- _TO DO_: Only the text of the records belongs in the answer; the pictures must be dropped.
**********
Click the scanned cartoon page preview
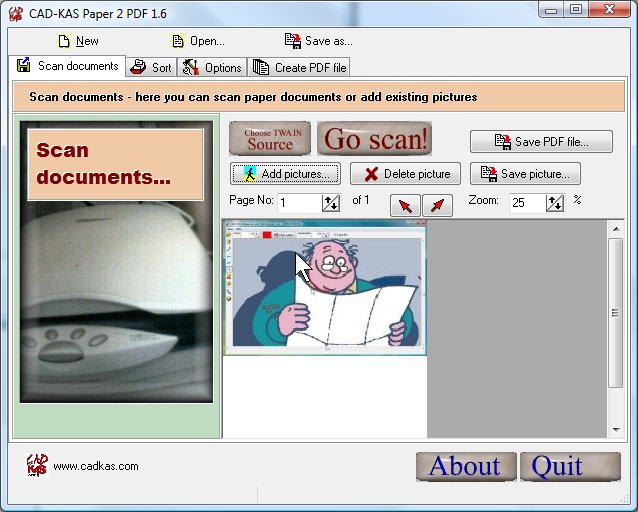 [x=324, y=288]
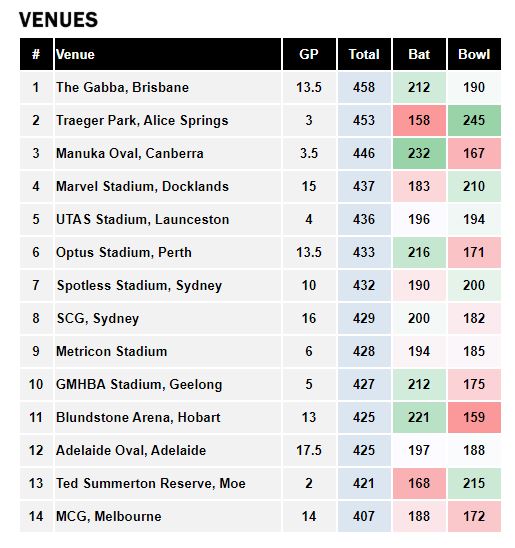Choose UTAS Stadium, Launceston venue
Screen dimensions: 515x548
point(143,219)
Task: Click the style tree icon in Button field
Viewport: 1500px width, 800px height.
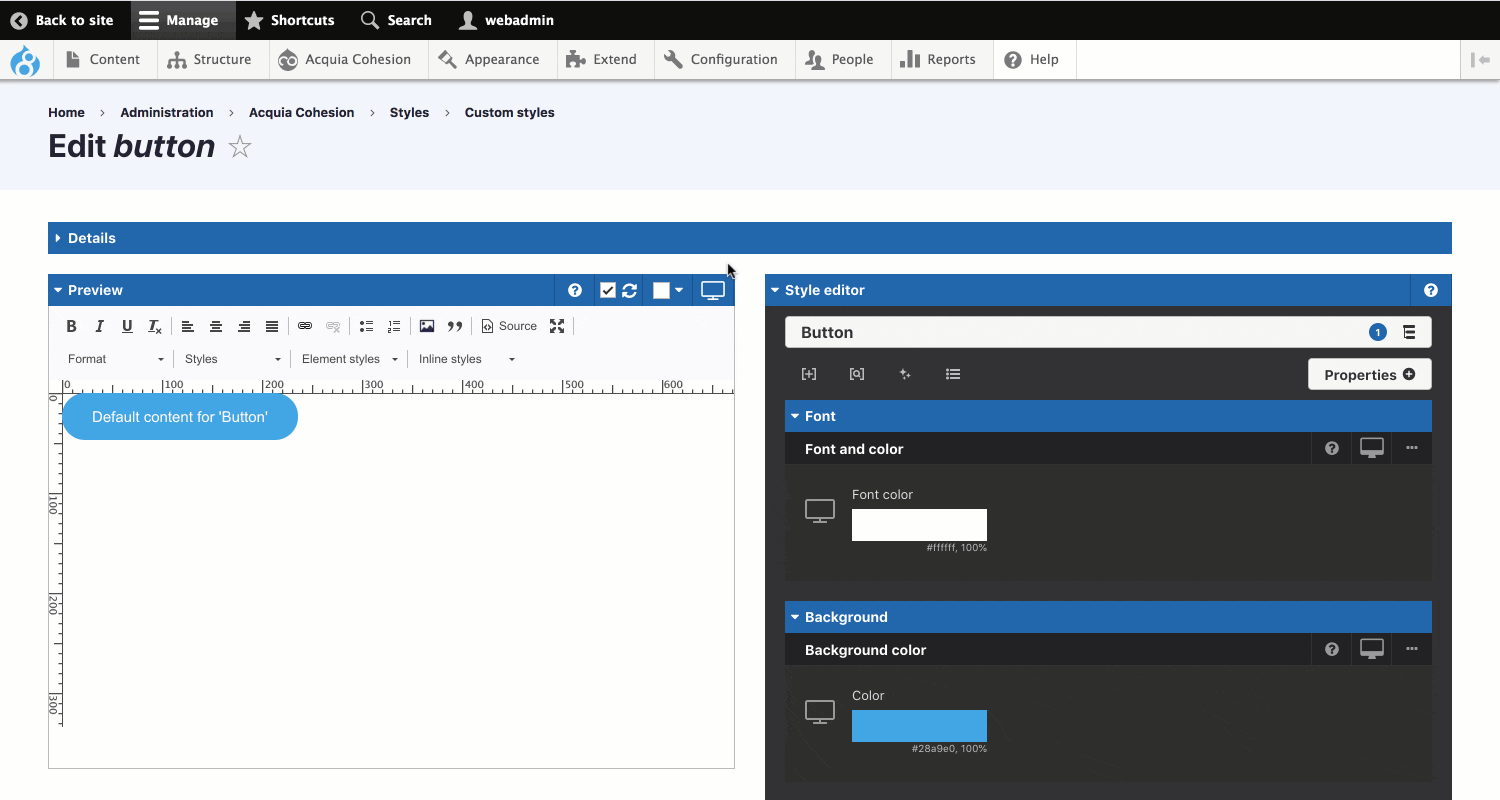Action: [1409, 332]
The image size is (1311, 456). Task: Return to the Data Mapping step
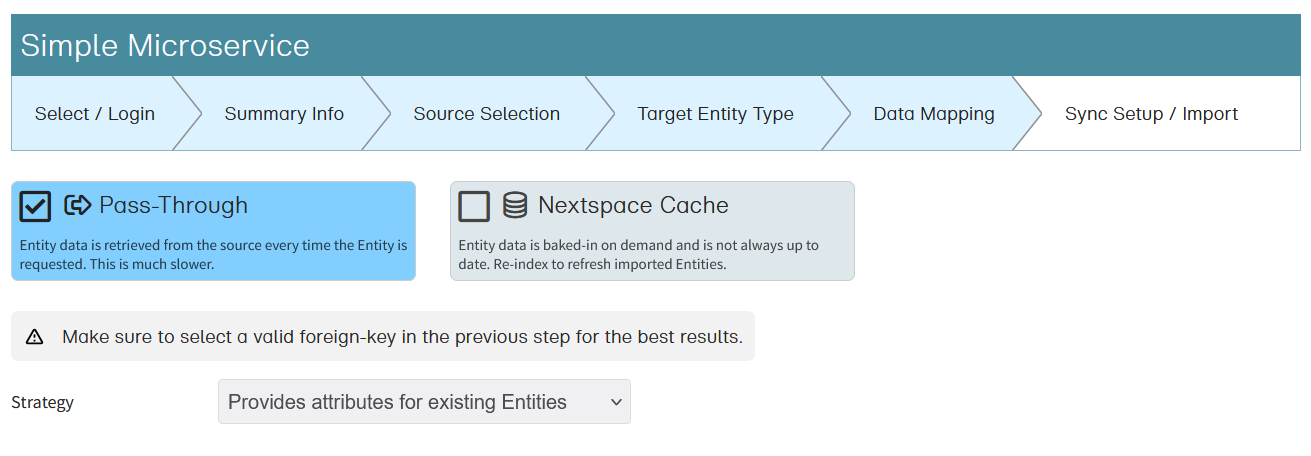[933, 114]
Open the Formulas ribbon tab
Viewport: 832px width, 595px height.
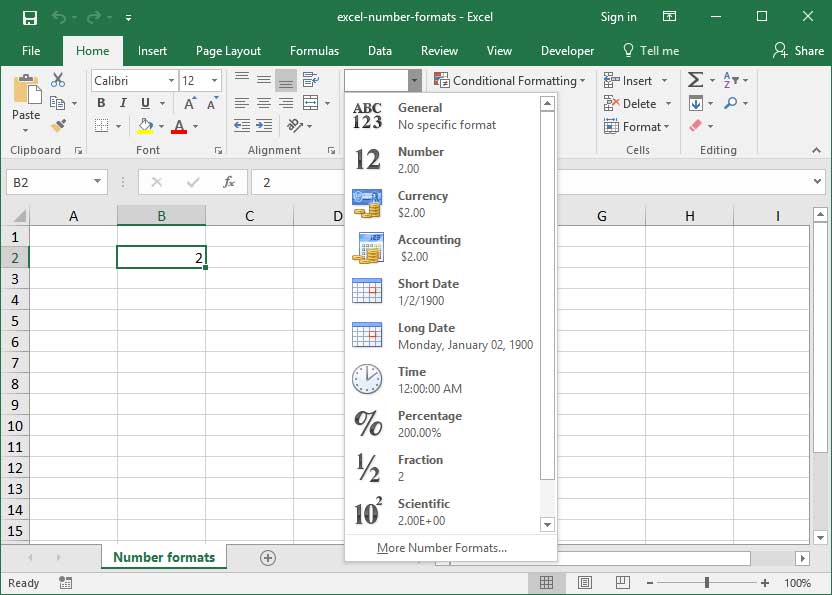[x=314, y=51]
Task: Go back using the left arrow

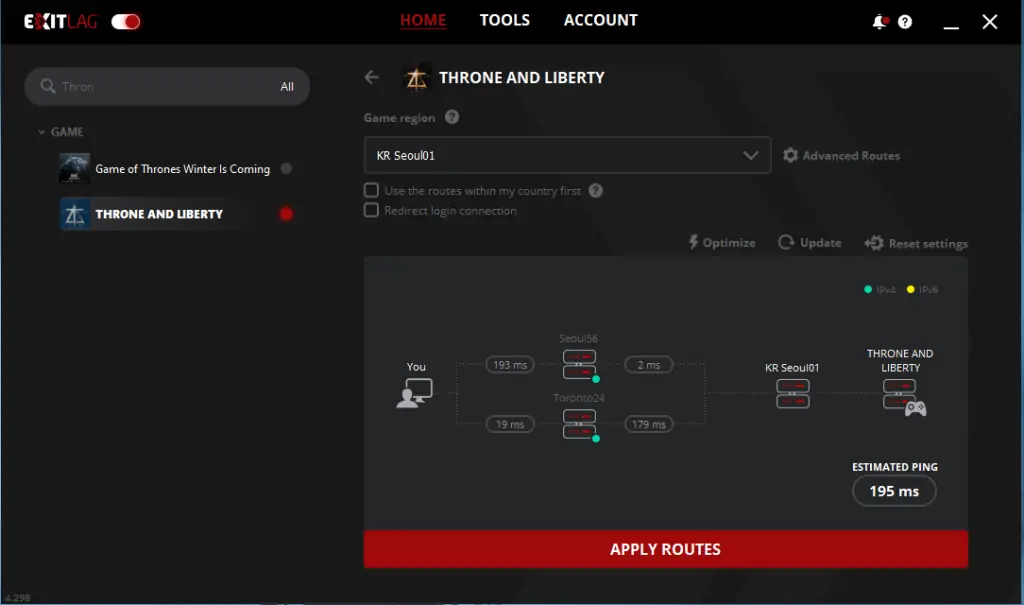Action: 372,77
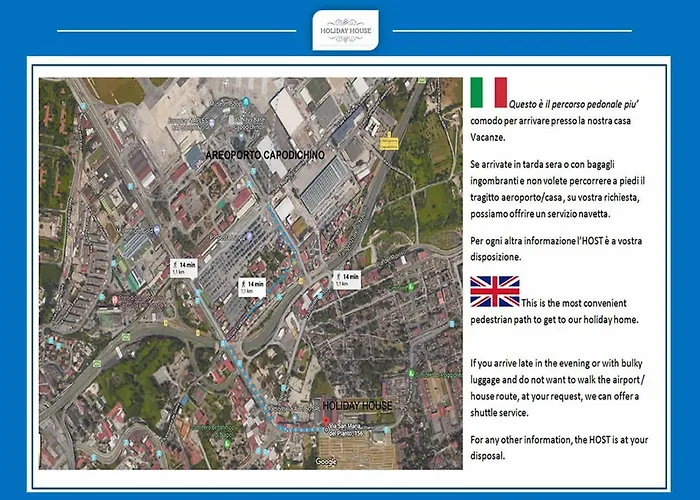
**********
- _REPLY TO THE EXERCISE_:
Click the scanned cartoon page preview
 [x=324, y=288]
Choose UTAS Stadium, Launceston venue
Screen dimensions: 515x548
point(143,219)
Task: Click the style tree icon in Button field
Viewport: 1500px width, 800px height.
Action: [1409, 332]
The image size is (1311, 456). Task: Return to the Data Mapping step
[933, 114]
Open the Formulas ribbon tab
Viewport: 832px width, 595px height.
[x=314, y=51]
Task: Go back using the left arrow

Action: 372,77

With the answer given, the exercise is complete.